- Extracted text:
The Russian elite and the war

So terrifyingly few Russians of world renown have taken a principled public stance against Russia’s imperialist war against peaceful Ukraine that each single voice of protest reverberates strongly in the mass media across the democratic world. Mikhail Shishkin, one of the best living Russian writers, is commonly compared with Anton Chekhov, Vladimir Nabokov and James Joyce. In 1995, following his Swiss wife, he managed to emigrate to Switzerland. It was a stroke of good luck hardly available to any of his compatriots at that time. Post-Soviet Russia’s economy was then in free fall, gangsters ruled the day, and a nascent democracy was rapidly morphing into a Soviet-like authoritarian regime. Unsurprisingly, this period is known in Russian as the “Wild Nineties”, a decade of banditry and poverty (likhie devianostye). At the turn of the 21st century, Vladimir Putin was installed as a latter-day tyrant, increasingly in the likeness of a Soviet-style tsar. The Russian president swiftly subjected the oligarchs to his control. These tycoons had previously seized (or “privatised”) the country’s most profitable factories and industries. Thus, the renewed Russian totalitarian regime-in-making received a stable, but thoroughly corrupted, economic foundation.

Shishkin was lucky and with time acquired prescience that a totalitarian regime is being rebuilt in Russia. Beginning in 2013, he turned into a vocal critic of authoritarian Russia and openly dubbed the country’s government a “criminal regime”. Subsequently, the writer has regularly spoken against Putin’s rule in public, mainly to castigate its warmongering. In 2014, Shishkin lashed out after Russia annexed Crimea and invaded eastern Ukraine. Eight years later, in 2022, the writer condemned Moscow’s unjustified and imperialist full-scale onslaught against peaceful Ukraine.

- Data listing:
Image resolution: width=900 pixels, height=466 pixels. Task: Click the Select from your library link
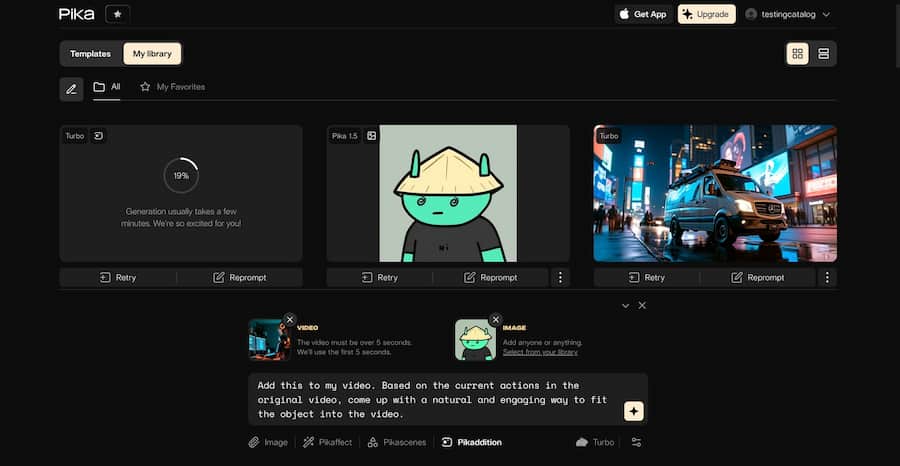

--

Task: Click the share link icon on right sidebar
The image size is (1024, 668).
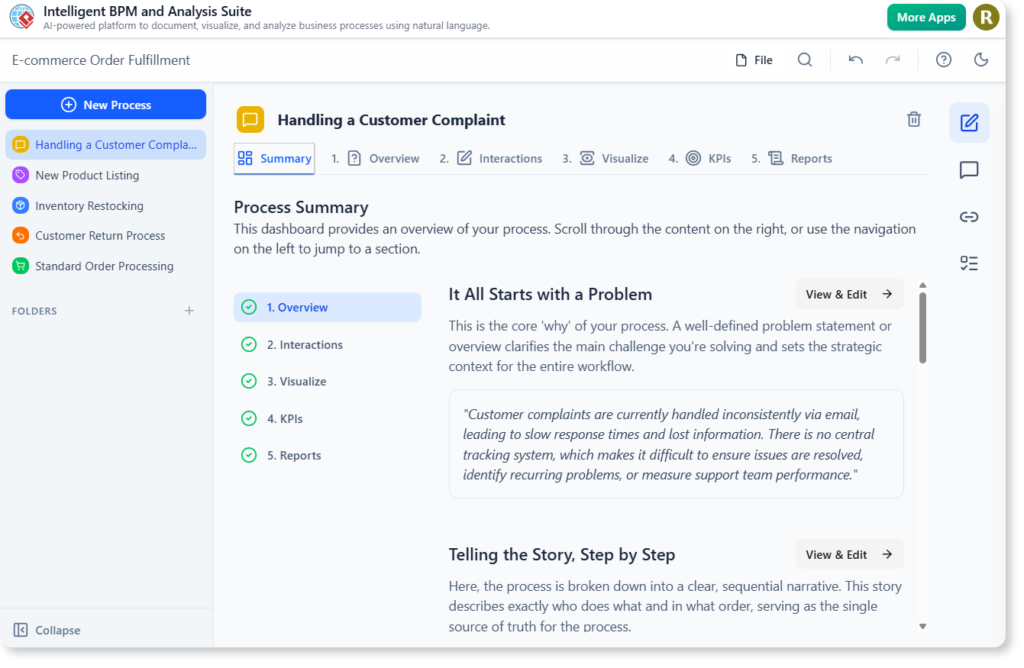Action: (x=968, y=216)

- Things to do:
A) Translate this sentence from the essay on the Russian elite and the war into Spanish: "In 2014, Shishkin lashed out after Russia annexed Crimea and invaded eastern Ukraine."
B) Reproduce the passage of the essay on the Russian elite and the war from "Shishkin was lucky" to "against peaceful Ukraine.", keeping every word and punctuation mark unchanged.
C) Carry on the essay on the Russian elite and the war, beginning after its last sentence.

- Outputs in order:
A) En 2014, Shishkin arremetió después de que Rusia anexionara Crimea e invadiera el este de Ucrania.

B)
Shishkin was lucky and with time acquired prescience that a totalitarian regime is being rebuilt in Russia. Beginning in 2013, he turned into a vocal critic of authoritarian Russia and openly dubbed the country’s government a “criminal regime”. Subsequently, the writer has regularly spoken against Putin’s rule in public, mainly to castigate its warmongering. In 2014, Shishkin lashed out after Russia annexed Crimea and invaded eastern Ukraine. Eight years later, in 2022, the writer condemned Moscow’s unjustified and imperialist full-scale onslaught against peaceful Ukraine.

C)
This approach is clearly different to the muted condemnation of this latest war, encouraged by employment circumstances, from Russian star soprano Anna Netrebko. A decade earlier she had infamously endorsed Putin in 2012. Subsequently, the singer fell silent on the ongoing war and Russia’s genocidal atrocities in Ukraine. To this day, Netrebko has shied away from criticising openly Russia’s leadership, let alone Putin. Instead, the singer focuses on fighting in the courts over contract-guaranteed penalty fees for cancelled performances, when she had not yet condemned the war. This is only bested by the feigned surprise of the daughter of Putin’s spokesman that she should be targeted by western sanctions, given that, in her own words, she “has nothing to do with the situation”.

Language is never guilty?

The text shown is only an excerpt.